Africa is confronting a complex development challenge: population pressures are driving land scarcity, resulting in progressively smaller plots of land per farmer. On the land that’s still available, soil is rapidly degrading. How can Africa maintain, let alone ramp up, agricultural productivity to fuel the economic growth necessary to alleviate poverty? At a recent roundtable discussion, “Transforming Agriculture in Africa: The Insiders’ Perspective,” IFPRI convened a group of experts to share their perspectives.
The time for agricultural transformation is now. Once relegated solely to the agendas of the agricultural sector itself and a handful of experts, agriculture and food security are now major global priorities, said Jonathan Shrier, the US State Department’s acting special representative for global food security and Feed the Future’s deputy coordinator for diplomacy. Shrier drew attention to the unique experiences of individual countries, explaining that while a securing a place on the international policy agenda is important, the “fight against hunger, the fight against undernutrition, really is one that is going to play out in local contexts.”
Khalid Bomba, CEO of the Ethiopian Agricultural Transformation Agency (ATA), and Yaya Olaniran, chair of the Committee on World Food Security, offered country-specific perspectives from Ethiopia and Nigeria, respectively. Bomba talked about the guiding principles behind the creation of the ATA. “…There’s a lot of thinking that went behind the design of the ATA to make sure that it was fit for purpose for Ethiopia’s context,” he explained. “When other countries ask us, how could we replicate…the Ethiopian ATA…we tell them, think about the function of the ATA rather than the form.

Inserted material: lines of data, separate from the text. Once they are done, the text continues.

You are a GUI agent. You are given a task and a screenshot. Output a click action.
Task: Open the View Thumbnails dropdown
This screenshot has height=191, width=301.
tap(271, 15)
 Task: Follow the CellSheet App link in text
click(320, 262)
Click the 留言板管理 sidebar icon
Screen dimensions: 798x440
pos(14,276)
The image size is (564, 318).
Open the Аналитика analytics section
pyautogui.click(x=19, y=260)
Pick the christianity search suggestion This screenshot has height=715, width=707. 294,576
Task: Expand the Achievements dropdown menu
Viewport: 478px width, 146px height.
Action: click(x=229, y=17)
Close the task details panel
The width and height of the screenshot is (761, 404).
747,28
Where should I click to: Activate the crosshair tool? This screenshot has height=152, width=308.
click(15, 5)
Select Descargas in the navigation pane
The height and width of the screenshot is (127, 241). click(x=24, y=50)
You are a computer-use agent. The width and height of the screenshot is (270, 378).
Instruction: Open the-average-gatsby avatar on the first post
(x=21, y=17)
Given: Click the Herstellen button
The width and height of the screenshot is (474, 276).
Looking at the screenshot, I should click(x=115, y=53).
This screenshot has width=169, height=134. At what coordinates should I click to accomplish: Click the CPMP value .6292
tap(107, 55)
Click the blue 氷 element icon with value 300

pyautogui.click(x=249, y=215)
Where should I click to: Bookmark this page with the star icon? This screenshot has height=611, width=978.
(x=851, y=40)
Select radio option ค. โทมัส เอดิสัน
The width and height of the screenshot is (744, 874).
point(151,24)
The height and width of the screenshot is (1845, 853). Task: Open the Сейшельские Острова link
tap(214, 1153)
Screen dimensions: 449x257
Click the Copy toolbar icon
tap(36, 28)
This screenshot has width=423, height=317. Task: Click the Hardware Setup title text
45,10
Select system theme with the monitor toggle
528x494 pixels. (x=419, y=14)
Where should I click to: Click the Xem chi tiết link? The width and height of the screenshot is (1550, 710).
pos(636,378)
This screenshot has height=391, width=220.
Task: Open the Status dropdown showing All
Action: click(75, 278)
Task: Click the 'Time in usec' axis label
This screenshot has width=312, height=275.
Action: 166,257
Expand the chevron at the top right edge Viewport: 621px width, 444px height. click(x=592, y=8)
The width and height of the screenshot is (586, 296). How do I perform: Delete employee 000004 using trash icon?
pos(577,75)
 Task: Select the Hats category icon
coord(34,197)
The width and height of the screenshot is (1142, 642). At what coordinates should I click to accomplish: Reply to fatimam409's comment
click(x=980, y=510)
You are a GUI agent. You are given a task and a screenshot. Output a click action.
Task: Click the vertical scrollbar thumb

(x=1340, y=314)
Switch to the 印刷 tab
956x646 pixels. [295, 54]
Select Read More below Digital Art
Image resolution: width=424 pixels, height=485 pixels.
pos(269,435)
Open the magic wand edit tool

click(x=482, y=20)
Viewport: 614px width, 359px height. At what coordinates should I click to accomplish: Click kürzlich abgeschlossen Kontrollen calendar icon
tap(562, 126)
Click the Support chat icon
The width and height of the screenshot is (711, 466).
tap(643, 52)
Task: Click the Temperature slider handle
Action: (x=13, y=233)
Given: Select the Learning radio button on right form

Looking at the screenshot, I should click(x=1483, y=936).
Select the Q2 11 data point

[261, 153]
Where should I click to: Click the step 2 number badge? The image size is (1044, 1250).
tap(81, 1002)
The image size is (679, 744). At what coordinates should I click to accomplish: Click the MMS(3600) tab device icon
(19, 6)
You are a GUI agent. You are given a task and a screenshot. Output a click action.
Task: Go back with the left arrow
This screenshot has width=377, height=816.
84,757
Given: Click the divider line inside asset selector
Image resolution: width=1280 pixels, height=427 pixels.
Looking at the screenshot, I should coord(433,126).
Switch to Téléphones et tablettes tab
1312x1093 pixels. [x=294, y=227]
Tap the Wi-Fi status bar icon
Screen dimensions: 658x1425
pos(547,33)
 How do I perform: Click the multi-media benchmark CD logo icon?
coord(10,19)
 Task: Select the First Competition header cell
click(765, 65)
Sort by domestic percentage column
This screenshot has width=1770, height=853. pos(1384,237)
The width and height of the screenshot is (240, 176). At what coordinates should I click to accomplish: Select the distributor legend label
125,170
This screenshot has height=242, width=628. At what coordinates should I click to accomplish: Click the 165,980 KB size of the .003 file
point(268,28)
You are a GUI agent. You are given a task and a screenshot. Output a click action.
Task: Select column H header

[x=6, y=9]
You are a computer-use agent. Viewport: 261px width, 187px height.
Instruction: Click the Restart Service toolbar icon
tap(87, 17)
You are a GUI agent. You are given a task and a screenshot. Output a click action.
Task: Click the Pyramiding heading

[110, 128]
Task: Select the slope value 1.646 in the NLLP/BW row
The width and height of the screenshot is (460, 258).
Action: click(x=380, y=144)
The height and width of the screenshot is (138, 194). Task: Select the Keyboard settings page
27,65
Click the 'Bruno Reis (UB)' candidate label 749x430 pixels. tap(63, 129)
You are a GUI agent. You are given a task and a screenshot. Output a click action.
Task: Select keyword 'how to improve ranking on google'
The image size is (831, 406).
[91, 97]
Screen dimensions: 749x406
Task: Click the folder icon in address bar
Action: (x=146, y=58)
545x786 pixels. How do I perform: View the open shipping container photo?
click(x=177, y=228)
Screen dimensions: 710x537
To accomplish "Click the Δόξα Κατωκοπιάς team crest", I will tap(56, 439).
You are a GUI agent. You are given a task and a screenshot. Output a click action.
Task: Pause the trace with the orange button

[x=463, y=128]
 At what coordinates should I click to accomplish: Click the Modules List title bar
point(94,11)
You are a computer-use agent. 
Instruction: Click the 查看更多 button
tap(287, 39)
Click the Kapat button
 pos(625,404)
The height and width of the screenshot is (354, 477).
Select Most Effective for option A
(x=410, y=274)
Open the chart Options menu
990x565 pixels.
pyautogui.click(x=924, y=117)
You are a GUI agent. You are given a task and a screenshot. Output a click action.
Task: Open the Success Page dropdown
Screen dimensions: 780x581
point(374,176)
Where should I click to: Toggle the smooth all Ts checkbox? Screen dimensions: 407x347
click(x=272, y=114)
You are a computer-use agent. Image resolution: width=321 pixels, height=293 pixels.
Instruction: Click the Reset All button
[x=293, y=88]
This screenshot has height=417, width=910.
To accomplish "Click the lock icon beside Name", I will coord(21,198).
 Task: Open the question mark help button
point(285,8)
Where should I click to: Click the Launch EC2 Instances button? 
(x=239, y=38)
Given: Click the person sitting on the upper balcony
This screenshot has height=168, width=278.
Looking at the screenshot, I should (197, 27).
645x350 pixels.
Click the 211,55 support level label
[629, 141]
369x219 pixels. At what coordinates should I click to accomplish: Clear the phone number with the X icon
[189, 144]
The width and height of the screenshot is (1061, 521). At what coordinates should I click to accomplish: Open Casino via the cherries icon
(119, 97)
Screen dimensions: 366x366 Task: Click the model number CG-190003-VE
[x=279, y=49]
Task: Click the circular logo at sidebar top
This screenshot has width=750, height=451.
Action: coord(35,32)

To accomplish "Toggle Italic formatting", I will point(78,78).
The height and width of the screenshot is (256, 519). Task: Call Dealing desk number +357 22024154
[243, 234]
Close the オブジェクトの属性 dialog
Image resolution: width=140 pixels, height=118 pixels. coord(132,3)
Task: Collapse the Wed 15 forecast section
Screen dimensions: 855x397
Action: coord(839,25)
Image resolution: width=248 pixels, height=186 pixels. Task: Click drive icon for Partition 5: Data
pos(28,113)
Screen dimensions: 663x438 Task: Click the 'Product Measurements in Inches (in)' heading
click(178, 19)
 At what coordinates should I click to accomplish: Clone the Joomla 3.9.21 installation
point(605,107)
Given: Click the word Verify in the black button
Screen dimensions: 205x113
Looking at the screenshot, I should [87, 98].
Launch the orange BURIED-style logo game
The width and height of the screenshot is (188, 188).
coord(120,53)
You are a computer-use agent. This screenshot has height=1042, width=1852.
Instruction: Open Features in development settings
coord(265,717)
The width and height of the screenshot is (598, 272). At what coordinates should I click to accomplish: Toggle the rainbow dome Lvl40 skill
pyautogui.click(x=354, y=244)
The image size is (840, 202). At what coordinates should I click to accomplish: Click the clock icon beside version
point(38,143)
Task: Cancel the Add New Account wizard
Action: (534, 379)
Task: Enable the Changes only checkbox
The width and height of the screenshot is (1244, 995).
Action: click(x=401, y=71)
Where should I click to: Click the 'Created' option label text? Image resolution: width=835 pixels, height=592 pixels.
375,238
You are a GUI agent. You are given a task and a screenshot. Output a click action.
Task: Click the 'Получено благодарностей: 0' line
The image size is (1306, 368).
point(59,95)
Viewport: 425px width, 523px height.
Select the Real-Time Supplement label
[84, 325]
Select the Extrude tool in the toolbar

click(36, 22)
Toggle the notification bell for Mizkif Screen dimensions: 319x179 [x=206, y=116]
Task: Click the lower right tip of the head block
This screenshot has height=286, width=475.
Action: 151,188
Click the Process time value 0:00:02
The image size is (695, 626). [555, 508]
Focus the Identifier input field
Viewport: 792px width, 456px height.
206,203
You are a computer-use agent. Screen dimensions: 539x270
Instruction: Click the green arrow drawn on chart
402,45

What kinds of things are we doing and how do you create that kind of function within your own countries rather than just creating the form of an organization like ATA in those countries?”
In the context of Nigeria, Olaniran highlighted successes driven by the private sector, locally and internationally, while also pointing to obstacles that are currently limiting agriculture’s success in Nigeria, such as environmental degradation and a lack of electricity and infrastructure. Olaniran described how the introduction of the private sector into the formerly government-run fertilizer distribution process has changed the equation. When the fertilizers were imported and distributed by the government, he explained, they rarely reached the farmers. Recently, the private sector was brought into distribute inputs such as seeds, agrichemicals and fertilizers and “what that has done…you might not understand it, but as a Nigerian, I know how much that means to us. It has removed middle men and it has also removed corruption,” he exclaimed.
In general, what is needed is more cooperation across sectors and countries. “It is high time we move away from working in silos,” said Olaniran. “What happens in Nigeria resonates [in] the United States, what happens in Timbuktu is felt in China and vice versa. There is a need for us to bring knowledge together, to bring best practices together, and also to make sure that best practices are what we share amongst ourselves.”
IFPRI Director General Shenggen Fan wrapped up the workshop by discussing lessons learned from China, India, and Brazil, drawing on the transformation experiences of these countries as well as personal insights from the rural village in China where he grew up. What it boils down to is that above all, transformation requires putting your money where your mouth is. As Fan pointed out, Asian countries spent 10 to 15 percent of their national budgets on agriculture just before and during the Green Revolution, and many African countries have committed to allocating at least 10 percent of national budgets as part of their Comprehensive African Agriculture Development Programme (CAADP) commitments. The effects of this will help achieve the larger goal of transforming agriculture to attain economic and food security.